- BRIEF
Among the lines below, count those containing the word "computer". Give the number only.

** RECORDS FOR PROCESSING follows **

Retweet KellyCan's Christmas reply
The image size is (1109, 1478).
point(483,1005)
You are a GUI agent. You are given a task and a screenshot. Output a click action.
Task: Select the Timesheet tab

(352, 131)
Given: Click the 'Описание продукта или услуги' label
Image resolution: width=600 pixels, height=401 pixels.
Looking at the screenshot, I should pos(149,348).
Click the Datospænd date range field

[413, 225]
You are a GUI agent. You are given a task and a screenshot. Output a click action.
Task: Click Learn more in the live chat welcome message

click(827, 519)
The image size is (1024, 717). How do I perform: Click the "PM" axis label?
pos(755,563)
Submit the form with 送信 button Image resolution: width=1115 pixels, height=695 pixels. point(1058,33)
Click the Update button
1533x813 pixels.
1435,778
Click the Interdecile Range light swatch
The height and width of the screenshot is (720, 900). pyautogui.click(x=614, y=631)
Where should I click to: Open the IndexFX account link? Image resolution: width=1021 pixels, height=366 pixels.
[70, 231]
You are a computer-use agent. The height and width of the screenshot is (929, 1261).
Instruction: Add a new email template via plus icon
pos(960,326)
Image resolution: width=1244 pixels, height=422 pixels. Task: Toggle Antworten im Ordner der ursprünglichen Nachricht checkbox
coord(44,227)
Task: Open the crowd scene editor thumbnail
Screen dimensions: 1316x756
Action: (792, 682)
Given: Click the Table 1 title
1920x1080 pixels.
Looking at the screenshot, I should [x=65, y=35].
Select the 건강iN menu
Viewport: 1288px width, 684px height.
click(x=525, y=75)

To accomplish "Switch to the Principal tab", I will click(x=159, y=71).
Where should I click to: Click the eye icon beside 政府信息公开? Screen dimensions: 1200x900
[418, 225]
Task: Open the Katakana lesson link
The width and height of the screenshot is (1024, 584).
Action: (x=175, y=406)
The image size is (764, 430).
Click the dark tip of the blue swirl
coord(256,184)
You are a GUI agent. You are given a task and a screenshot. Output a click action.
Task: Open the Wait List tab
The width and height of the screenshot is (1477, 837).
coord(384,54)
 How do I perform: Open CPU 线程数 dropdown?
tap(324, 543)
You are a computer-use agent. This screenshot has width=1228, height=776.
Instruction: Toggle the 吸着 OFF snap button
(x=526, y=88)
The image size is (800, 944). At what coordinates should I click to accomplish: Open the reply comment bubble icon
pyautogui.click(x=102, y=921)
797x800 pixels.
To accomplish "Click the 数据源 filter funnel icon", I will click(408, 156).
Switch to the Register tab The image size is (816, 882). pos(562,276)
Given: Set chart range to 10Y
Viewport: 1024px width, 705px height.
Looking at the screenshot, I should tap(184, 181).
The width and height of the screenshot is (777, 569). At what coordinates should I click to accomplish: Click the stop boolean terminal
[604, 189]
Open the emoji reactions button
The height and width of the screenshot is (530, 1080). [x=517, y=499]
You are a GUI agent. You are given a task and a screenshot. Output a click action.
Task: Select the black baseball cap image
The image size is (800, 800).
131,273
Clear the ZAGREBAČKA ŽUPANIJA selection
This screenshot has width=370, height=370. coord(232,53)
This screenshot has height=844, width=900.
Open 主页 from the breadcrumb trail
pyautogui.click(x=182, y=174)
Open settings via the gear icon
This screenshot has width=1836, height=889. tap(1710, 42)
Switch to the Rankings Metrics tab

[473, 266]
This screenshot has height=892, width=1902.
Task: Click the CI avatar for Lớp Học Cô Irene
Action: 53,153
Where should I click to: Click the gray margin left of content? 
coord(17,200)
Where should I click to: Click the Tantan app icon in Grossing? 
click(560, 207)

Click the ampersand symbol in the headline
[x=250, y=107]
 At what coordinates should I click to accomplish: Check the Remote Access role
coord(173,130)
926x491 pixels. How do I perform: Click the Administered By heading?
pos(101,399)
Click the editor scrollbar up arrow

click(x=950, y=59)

** End of RECORDS FOR PROCESSING **

- ANSWER BELOW
2